-------- Records supplied --------

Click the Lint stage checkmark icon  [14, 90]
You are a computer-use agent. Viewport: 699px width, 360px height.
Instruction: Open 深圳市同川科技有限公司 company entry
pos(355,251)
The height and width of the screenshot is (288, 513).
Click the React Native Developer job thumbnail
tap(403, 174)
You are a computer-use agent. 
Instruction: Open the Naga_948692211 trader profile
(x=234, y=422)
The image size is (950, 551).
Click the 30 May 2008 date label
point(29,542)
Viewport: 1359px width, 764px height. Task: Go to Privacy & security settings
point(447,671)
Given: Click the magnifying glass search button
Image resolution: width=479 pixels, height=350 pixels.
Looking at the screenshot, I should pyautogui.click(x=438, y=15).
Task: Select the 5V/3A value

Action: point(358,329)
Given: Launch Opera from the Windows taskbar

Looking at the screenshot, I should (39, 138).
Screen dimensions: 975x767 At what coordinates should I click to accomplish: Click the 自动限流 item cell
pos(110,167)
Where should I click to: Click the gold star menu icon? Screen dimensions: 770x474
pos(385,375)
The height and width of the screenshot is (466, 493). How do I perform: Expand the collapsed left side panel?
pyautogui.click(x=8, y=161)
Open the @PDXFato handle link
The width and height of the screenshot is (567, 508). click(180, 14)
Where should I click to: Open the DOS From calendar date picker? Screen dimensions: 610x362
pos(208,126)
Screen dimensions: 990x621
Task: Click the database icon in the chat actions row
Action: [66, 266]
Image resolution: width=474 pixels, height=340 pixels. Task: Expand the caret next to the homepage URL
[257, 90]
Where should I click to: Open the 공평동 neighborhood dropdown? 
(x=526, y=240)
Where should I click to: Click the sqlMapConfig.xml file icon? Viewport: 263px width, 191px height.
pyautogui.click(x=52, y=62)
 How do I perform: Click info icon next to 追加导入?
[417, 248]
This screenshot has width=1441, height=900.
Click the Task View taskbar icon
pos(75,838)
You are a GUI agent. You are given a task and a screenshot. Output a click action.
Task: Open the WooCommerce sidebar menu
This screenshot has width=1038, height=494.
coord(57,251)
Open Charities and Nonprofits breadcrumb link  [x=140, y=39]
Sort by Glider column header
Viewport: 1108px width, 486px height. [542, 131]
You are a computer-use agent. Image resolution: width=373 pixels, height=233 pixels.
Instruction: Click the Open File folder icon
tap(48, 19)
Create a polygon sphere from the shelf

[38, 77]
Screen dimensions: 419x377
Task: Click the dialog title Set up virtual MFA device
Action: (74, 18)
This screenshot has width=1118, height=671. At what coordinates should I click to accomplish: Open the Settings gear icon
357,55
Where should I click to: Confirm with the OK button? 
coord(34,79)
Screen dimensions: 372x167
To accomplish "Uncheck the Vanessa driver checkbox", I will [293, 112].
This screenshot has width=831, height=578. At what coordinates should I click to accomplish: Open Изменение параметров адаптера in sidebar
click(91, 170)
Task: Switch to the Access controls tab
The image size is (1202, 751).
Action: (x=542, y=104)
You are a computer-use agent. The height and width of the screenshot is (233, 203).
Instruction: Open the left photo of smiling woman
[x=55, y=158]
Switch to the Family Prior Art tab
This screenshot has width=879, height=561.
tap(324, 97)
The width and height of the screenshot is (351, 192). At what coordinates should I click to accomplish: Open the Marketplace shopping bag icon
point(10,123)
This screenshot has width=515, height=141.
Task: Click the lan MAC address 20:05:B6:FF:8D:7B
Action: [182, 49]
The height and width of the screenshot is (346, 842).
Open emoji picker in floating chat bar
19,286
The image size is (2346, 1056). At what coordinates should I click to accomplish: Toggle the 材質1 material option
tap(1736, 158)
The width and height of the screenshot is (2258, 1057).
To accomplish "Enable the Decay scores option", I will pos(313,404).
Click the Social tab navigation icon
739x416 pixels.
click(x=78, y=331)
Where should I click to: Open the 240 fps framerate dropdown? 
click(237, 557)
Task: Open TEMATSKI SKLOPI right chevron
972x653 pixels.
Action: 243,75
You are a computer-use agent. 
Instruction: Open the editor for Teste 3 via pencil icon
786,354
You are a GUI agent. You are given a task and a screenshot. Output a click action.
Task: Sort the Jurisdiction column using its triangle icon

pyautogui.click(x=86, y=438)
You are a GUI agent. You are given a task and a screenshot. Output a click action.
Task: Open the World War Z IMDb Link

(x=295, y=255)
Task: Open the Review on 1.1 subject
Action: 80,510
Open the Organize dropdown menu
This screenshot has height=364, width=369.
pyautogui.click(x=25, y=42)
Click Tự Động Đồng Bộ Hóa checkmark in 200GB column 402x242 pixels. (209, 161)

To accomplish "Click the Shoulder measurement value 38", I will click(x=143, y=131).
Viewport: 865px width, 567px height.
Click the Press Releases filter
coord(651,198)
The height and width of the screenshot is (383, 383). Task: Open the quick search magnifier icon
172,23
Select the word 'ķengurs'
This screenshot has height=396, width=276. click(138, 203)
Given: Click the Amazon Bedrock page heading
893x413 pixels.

--------

Written exercise:
Return every line of the records that contains the string "dropdown", matching case exactly.

Result for this task:
Where should I click to: Open the 공평동 neighborhood dropdown? 
Where should I click to: Open the 240 fps framerate dropdown? 
Open the Organize dropdown menu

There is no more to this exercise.